* [EXERCISE REQUIREMENTS]:
Lines from the beginning of the data through the line containing "Task: Click the Web Basics node" are to be copied exactly, with no other line included.

* [STUDY MATERIAL]:
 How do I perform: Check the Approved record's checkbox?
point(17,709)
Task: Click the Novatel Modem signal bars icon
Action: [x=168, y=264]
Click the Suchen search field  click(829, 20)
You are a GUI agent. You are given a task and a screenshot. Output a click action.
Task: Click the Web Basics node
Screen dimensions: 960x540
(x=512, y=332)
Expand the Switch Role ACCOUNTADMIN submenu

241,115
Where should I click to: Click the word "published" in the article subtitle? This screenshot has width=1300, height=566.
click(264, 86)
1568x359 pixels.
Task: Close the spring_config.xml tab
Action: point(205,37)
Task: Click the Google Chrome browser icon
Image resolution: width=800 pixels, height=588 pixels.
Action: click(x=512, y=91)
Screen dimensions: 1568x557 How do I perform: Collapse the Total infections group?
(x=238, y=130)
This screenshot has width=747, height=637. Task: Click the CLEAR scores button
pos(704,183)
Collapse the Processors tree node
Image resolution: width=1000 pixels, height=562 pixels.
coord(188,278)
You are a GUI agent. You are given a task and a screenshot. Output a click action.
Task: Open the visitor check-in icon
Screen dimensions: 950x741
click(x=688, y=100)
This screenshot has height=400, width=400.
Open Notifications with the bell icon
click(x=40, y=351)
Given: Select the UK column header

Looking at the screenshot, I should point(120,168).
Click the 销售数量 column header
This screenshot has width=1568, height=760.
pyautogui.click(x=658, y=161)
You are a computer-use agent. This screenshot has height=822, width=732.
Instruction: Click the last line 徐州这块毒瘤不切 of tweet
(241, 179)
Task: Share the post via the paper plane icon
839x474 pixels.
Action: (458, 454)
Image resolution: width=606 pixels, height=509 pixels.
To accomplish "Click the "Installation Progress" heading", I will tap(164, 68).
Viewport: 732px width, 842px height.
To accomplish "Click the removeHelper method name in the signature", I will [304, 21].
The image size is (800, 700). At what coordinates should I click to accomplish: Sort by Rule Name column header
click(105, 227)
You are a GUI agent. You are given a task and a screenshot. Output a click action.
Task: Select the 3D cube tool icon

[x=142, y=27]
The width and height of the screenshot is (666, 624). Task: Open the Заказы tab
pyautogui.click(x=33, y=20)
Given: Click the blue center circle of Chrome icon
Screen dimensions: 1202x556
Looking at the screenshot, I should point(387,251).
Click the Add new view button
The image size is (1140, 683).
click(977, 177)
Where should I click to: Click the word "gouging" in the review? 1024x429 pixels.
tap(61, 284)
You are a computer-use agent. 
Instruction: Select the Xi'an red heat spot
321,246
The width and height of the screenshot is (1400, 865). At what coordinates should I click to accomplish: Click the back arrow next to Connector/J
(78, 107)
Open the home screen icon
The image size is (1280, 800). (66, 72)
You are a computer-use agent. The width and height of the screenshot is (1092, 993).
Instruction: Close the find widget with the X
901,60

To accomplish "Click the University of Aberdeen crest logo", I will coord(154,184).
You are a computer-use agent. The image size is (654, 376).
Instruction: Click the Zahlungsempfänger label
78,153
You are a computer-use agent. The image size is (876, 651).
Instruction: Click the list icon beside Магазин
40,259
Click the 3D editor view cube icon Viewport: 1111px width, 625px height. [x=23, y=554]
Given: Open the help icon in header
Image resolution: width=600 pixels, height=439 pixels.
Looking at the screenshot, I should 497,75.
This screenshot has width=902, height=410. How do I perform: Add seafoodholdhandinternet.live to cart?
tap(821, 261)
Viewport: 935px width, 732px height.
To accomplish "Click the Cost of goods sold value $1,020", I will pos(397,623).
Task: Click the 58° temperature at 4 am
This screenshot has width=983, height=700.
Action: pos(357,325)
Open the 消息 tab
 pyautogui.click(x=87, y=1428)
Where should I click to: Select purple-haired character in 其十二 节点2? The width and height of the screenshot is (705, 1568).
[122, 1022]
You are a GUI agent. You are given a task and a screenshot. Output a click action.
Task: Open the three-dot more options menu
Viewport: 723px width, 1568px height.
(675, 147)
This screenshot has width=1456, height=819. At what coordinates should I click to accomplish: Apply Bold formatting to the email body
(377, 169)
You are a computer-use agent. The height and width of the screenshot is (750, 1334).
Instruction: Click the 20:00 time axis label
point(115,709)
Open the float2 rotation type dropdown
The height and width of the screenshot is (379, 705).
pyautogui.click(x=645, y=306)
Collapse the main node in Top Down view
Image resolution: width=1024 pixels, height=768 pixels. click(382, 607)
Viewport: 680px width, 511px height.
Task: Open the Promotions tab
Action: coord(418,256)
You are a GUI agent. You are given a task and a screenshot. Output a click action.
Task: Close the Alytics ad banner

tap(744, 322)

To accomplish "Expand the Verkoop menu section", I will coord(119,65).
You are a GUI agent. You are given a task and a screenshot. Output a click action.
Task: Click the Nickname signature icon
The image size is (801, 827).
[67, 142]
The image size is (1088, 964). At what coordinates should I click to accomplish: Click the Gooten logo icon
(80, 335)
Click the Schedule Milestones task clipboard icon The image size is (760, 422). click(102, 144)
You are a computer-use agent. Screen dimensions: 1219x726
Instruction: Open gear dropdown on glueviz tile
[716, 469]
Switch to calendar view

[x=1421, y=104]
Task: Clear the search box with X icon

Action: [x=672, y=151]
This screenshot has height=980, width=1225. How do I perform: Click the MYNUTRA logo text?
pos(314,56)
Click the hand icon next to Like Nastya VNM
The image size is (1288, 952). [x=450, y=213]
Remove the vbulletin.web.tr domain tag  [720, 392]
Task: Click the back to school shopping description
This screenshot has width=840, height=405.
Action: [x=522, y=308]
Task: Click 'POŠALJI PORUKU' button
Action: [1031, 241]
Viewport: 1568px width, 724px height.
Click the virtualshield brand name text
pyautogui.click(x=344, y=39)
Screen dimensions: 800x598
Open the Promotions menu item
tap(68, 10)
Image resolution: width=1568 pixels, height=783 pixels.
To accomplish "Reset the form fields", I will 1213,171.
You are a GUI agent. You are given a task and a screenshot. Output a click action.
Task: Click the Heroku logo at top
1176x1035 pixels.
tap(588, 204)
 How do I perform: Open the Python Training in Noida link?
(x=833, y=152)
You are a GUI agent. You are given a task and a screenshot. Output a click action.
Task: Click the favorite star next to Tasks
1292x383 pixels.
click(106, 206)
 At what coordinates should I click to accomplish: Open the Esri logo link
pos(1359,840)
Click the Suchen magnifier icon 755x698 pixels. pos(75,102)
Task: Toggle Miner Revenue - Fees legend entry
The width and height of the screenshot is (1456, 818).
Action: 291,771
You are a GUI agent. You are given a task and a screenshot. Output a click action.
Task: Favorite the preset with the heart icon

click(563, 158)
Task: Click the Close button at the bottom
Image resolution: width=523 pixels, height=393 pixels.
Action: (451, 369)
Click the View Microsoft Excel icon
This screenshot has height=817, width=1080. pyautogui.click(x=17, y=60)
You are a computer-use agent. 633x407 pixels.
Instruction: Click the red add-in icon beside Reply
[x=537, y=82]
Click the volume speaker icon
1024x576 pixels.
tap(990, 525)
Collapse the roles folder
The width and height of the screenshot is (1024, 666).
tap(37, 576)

* [SOLUTION TO THE EXERCISE]:
 How do I perform: Check the Approved record's checkbox?
point(17,709)
Task: Click the Novatel Modem signal bars icon
Action: [x=168, y=264]
Click the Suchen search field  click(829, 20)
You are a GUI agent. You are given a task and a screenshot. Output a click action.
Task: Click the Web Basics node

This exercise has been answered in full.